CFG - PDA equivalence

We prove that languages generated by Context-Free Grammar coincide with those accepted by PDAs. The proof is done in two steps.

Given a Context-Free grammar $ G=(V,\Sigma,R,S)$ , we build a PDA $ M=(K,\Sigma,\Gamma,\Delta,q_0,Z_0,F)$ which accepts precisely $ L(G)$ . The main idea is:

  • for each derivation $ \alpha A \beta \Rightarrow_G \alpha \gamma \beta$ in $ G$ , we will execute one transition in $ M$ .

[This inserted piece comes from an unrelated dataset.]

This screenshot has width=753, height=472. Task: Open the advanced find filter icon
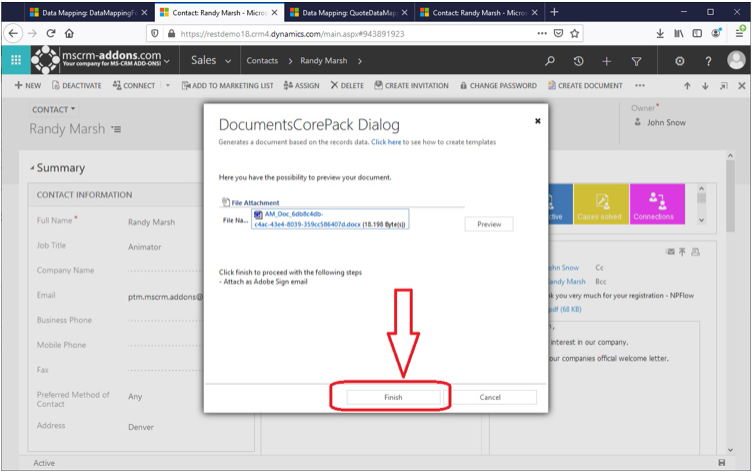(x=636, y=61)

Consider the following example:

$ S\rightarrow AB$

$ A\rightarrow aB \mid bA$

$ B\rightarrow bB\mid \epsilon$

As well as the derivation:

$ S\Rightarrow AB \Rightarrow bAB \Rightarrow baBB \Rightarrow babBB \Rightarrow babbBB \Rightarrow babbB \Rightarrow babb$

which illustrates $ babb\in L(G)$ for our example. For this derivation, we should have the configuration sequence:

$ (?,babb,Z_0) \vdash (?,babb,SZ_0) \vdash (?,babb,ABZ_0) \vdash (?,babb,bABZ_0) \vdash$

$ (?,abb,ABZ_0) \vdash (?,abb,aBBZ_0)\vdash(?,bb,BBZ_0)\vdash(?,bb,bBBZ_0) \vdash$

$ (?,b,BBZ_0) \vdash (?,b,bBBZ_0) \vdash (?,\epsilon,BBZ_0)\vdash(?,\epsilon,BZ_0) \vdash$

$ (?,\epsilon,Z_0)$

Ideas:

  • each possible derivation in $ G$ (not necessary successful), should correspond to a transition in $ M$
  • we use the stack to hold the non-terminals which are due to be expanded. For this to work, we must consider left-most derivations only
  • whenever the stack contains a terminal symbol coinciding with the input, we pop it;
  • whenever the stack contains a non-terminal, we pop it, and (non-deterministically) push all its possible derivations.

Construction

  • $ K = \{q_0,p\}$
  • $ \Gamma = V\cup\{Z_0\}$
  • build transition $ (q_0,\epsilon,\epsilon,p,S)$ which puts the start symbol $ S$ on the stack;
  • for each production $ A\rightarrow\gamma$ with $ \gamma\in V^*$ , we build transition $ (p,\epsilon,A,p,\gamma)$ , which replaces $ A$ with $ \gamma$ on the stack, without consuming the input
  • for each symbol $ a\in\Sigma$ , build transition $ (p,a,a,p,\epsilon)$ , which pops a symbol off the stack, once it is read at input;
  • $ F=\{p\}$

Proof

To prove that $ L(M)=L(G)$ , where $ M$ is build from $ G$ following the above rules, we must observe that $ M$ does not simulate all possible derivations, but only those which are left-most. (As shown by our example). The reason is that $ M$ eats symbols as it encounters them, and can only do this from left to right.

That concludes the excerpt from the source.